Leben[Bearbeiten | Quelltext bearbeiten]

Muqātil wurde in Balch geboren und verbrachte die frühe Zeit seines Lebens in Chorasan. Er soll in einem freundschaftlichen Verhältnis zu Sālim ibn Ahwaz al-Mazīnī gestanden haben, dem Kommandanten des letzten umayyadischen Statthalters in Chorasan, Naṣr b. Sayyār. Einige Biographen erwähnen, dass er in der Moschee von Marw einen theologischen Schlagabtausch mit Dschahm ibn Safwān über die Attribute Gottes hatte. Nach der Machtergreifung der Abbasiden wanderte Muqātil in den Irak aus. Zunächst ließ er sich in Basra nieder, dann verbrachte er einige Zeit in der neu gegründeten Hauptstadt Bagdad. Verschiedene Berichte zeigen ihn als Gesprächspartner des abbasidischen Kalifen al-Mansūr. Kurz vor seinem Tod kehrte er nach Basra zurück.
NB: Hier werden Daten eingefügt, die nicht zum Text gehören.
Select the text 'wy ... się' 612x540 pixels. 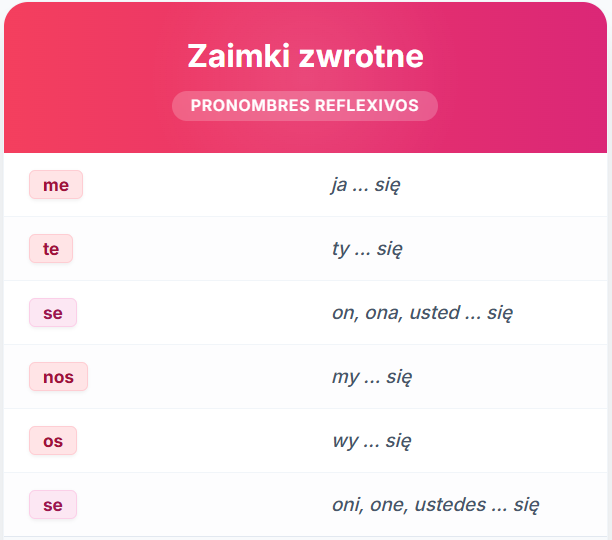(372, 441)
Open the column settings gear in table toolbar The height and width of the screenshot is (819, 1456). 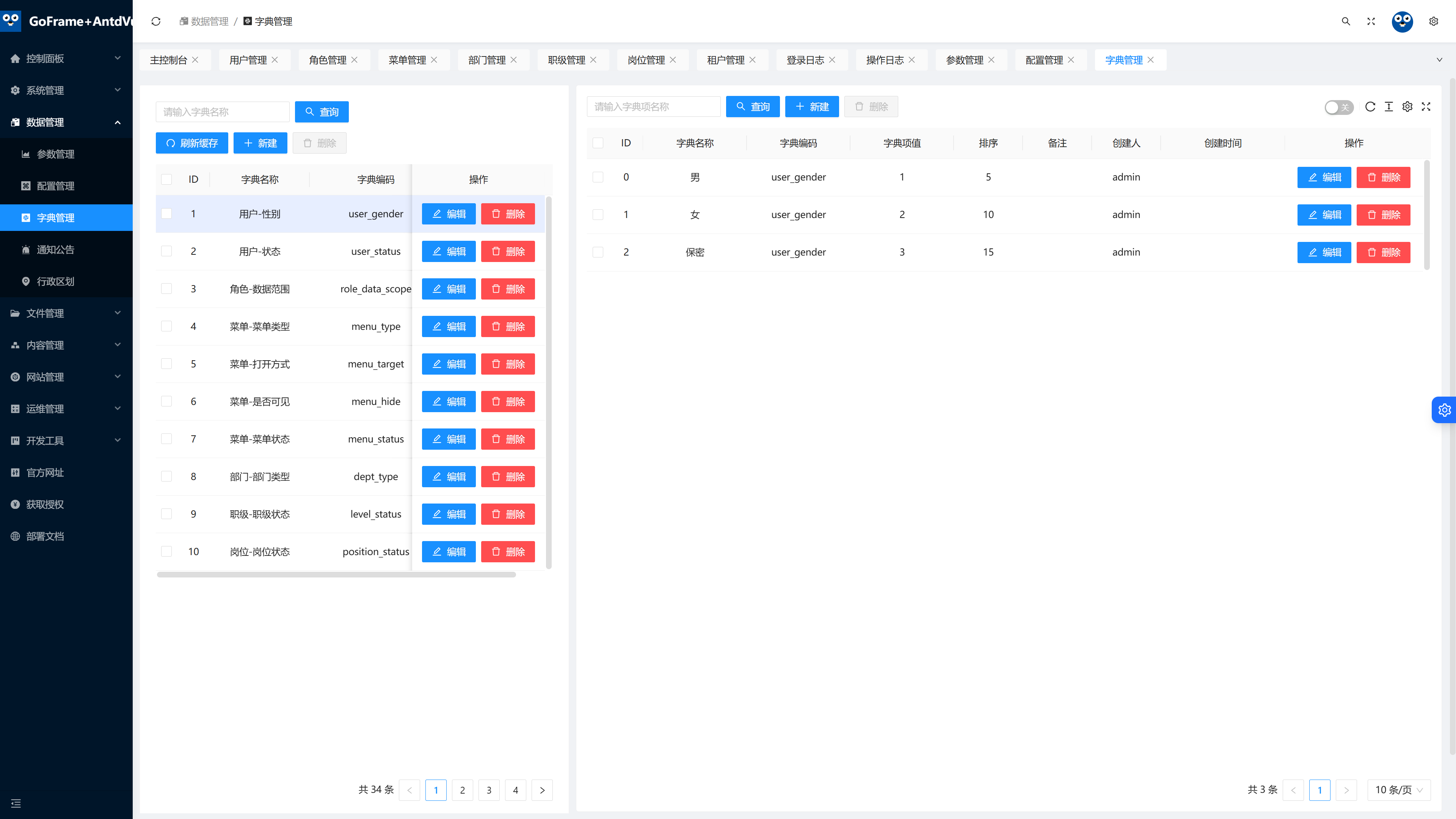pos(1407,107)
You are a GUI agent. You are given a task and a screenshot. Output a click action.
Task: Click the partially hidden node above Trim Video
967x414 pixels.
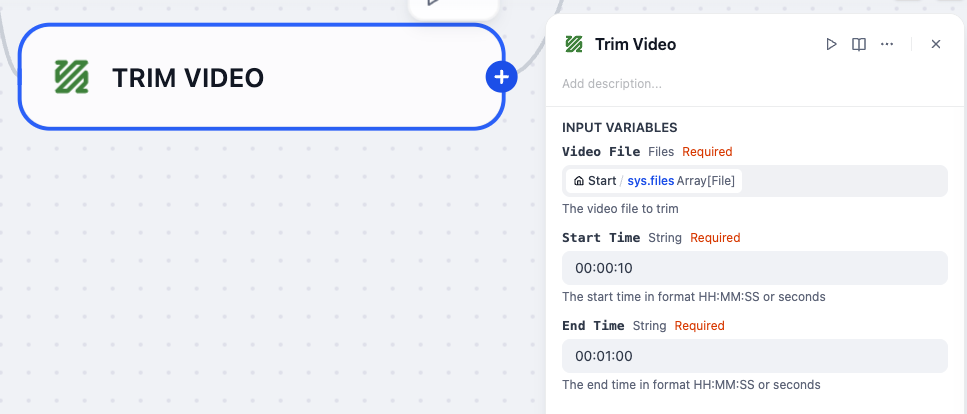453,9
Werke[Bearbeiten | Quelltext bearbeiten]

In den letzten Jahren hat besonders Muqātils großer Tafsīr, der zwischen 1979 und 1988 in fünf Bänden in Kairo veröffentlicht wurde,[1] das Interesse der Wissenschaft auf sich gezogen, weil er einer der frühesten erhaltenen muslimischen Korankommentare überhaupt ist. Ein Unterschied zu den meisten späteren Korankommentaren besteht darin, dass Muqātil bei der Interpretation der verschiedenen Stellen nicht den Dissens der Gelehrten über die Auslegung dieser Stellen referiert, sondern immer nur seine eigene Interpretation vorträgt.[2] John Wansbrough charakterisierte Muqātils Art der Korankommentierung als "haggadische Exegese", weil sie den Koran mit zahlreichen narrativen Elementen anreichert und in eine fortlaufende Geschichte verwandelt.[3] Josef van Ess sieht Muqātil bei seiner Anreicherung des Korantextes mit phantastisch-legendenhaften Elementen in der Tradition der chorasanischen "Geschichtenerzähler" (quṣṣāṣ).[4]
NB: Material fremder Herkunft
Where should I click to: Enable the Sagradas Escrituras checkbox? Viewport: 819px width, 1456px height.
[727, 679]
Ein weiteres Charakteristikum von Muqātils Tafsīr ist, dass er nichts unerklärt lässt. Alle im Koran genannten Personen, Personengruppen und Tiere, mögen die Angaben dazu auch noch so vage sein, werden von ihm mit Namen versehen. So weiß er zum Beispiel zu berichten, dass die Ameise, die in Sure 27:18 zu Salomo spricht, eigentlich al-Dscharmī hieß.[5] Viele dieser Identifikationen haben lange nachgewirkt. So hat zum Beispiel seine Erklärung, dass al-Chidr mit Elischa identisch ist, über Jahrhunderte im persischen und türkischen Sprachbereich das Bild von Chidr geprägt.[6]

Muqātils großer Tafsīr ist sowohl in Chorasan als auch in Bagdad weitergegeben worden. Dem Kairiner Druck liegt eine westliche Rezension zugrunde. Daneben gab es noch eine östliche Rezension, die nur durch Zitate in dem späteren Korankommentar von ath-Thaʿlabī (st. 1036) überliefert ist.[7] Mehmet Akif Koç hat 2008 diese beiden Rezensionen miteinander verglichen. Neben dem großen Tafsīr gibt es noch zwei andere koranexegetische Werke, die von Muqātil überliefert sind, der Tafsīr ḫamsimīʾat āya ("Erklärung der 500 Koranverse") und das Kitāb Wuǧūh al-Qurʾān ("Buch der Aspekte des Korans").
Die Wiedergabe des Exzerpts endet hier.